TASK STATEMENT:
From the listing below, reproduce word for word the part that opens with the line containing "Майка Under Armour" and closes with the line containing "info@sportshop62.ru (24, 2457)"; reproduce nothing else.

ENTRIES SHOWN:

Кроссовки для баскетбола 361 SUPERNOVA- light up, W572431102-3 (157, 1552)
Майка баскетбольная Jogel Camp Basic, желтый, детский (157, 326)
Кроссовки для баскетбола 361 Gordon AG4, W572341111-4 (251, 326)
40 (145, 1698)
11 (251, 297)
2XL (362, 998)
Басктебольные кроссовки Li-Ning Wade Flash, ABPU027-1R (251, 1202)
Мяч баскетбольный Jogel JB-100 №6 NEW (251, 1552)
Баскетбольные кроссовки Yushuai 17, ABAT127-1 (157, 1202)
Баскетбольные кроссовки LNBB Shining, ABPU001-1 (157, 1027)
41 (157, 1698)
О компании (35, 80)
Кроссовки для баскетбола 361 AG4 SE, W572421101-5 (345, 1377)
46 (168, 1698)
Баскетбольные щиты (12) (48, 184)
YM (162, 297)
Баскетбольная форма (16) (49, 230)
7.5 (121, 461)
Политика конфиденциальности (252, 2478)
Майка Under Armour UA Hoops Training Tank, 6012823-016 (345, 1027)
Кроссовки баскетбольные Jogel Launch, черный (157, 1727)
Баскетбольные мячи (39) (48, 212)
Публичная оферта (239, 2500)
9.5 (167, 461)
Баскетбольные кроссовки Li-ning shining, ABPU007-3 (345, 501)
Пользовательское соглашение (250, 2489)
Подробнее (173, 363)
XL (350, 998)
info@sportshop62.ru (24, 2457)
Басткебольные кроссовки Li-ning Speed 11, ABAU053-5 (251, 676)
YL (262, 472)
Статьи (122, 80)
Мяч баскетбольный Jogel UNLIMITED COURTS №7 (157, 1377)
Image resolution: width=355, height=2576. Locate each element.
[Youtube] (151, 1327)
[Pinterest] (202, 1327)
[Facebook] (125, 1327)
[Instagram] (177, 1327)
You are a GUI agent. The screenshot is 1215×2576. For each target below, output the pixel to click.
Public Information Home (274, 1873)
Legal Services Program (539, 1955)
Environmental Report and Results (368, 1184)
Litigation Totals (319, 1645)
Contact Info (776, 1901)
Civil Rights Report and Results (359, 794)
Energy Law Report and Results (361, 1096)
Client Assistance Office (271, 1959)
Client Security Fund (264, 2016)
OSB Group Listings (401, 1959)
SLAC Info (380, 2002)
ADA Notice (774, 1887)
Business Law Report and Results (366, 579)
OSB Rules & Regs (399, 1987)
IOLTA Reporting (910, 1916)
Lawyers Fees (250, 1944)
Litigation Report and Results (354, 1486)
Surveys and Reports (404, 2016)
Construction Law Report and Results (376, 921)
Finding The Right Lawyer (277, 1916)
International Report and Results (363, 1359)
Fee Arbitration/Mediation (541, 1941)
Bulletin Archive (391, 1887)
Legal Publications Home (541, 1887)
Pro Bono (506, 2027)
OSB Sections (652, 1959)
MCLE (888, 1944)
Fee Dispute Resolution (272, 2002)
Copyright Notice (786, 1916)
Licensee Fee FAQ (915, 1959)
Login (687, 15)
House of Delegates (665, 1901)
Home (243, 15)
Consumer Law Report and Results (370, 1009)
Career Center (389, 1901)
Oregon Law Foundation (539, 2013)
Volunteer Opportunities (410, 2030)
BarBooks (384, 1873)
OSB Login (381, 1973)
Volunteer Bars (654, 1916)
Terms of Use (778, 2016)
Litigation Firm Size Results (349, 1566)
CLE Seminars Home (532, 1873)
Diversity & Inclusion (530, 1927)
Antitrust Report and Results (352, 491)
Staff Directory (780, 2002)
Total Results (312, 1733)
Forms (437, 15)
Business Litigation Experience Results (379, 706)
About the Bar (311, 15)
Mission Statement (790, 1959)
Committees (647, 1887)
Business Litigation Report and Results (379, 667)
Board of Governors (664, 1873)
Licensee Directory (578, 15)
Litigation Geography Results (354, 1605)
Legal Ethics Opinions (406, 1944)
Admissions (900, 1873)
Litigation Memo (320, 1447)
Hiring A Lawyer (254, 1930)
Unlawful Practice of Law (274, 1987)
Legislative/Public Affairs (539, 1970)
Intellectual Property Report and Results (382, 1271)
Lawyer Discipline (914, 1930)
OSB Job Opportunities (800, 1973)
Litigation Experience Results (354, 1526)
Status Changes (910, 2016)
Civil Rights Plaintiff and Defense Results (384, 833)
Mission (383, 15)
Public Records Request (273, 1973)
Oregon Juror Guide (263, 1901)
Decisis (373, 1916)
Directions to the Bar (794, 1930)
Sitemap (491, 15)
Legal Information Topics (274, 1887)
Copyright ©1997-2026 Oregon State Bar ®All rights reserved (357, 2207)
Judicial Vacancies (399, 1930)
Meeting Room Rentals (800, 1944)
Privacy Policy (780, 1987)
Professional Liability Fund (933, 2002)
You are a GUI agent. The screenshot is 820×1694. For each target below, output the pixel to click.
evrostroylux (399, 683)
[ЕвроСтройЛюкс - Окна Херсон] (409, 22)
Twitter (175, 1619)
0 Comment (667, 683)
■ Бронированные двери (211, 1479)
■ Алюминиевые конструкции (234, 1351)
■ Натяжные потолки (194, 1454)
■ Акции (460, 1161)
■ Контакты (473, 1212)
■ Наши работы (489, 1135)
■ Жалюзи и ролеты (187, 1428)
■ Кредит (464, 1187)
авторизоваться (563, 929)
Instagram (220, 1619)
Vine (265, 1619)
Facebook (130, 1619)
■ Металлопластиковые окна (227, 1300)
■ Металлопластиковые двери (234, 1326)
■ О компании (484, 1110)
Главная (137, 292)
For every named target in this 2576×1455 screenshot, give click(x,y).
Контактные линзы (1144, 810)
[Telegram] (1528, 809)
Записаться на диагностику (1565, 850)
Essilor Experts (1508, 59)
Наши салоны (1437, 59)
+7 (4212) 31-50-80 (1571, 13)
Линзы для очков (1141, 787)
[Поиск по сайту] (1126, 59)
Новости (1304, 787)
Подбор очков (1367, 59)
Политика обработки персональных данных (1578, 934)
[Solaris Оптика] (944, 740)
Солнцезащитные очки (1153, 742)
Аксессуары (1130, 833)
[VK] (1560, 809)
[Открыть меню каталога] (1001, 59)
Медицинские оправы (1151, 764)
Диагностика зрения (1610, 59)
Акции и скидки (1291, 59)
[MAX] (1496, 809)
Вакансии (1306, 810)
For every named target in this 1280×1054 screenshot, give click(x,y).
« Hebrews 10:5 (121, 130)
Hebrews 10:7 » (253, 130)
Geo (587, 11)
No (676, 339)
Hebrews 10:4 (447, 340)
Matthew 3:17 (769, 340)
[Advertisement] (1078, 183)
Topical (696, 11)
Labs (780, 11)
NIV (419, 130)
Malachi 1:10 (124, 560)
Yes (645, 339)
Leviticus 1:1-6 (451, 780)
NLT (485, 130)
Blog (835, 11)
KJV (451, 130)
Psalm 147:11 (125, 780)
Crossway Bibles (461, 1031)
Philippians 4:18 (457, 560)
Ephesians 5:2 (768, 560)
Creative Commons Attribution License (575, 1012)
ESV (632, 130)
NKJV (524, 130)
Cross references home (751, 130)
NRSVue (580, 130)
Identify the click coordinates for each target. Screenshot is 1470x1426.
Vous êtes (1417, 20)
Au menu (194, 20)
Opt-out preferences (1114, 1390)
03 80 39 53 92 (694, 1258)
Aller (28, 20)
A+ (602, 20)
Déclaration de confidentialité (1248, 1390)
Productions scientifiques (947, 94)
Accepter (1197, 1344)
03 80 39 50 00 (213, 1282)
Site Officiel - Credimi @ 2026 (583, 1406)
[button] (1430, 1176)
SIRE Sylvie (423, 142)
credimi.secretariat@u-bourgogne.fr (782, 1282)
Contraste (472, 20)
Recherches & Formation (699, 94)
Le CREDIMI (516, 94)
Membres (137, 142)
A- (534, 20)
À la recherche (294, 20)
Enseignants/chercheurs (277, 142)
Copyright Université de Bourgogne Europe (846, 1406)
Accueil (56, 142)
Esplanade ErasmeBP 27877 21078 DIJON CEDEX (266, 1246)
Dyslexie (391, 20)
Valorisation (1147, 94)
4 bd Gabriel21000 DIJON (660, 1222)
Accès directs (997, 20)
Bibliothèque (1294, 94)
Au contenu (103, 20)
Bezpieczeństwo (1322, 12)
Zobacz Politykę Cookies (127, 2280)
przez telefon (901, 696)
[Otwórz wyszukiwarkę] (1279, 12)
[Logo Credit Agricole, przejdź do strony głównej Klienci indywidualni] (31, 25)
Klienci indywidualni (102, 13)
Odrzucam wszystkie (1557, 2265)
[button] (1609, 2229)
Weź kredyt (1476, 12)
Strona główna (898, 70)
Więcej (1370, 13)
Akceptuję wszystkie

WRITTEN REPLY:
Майка Under Armour UA Hoops Training Tank, 6012823-016 (345, 1027)
Кроссовки баскетбольные Jogel Launch, черный (157, 1727)
Баскетбольные мячи (39) (48, 212)
Публичная оферта (239, 2500)
9.5 (167, 461)
Баскетбольные кроссовки Li-ning shining, ABPU007-3 (345, 501)
Пользовательское соглашение (250, 2489)
Подробнее (173, 363)
XL (350, 998)
info@sportshop62.ru (24, 2457)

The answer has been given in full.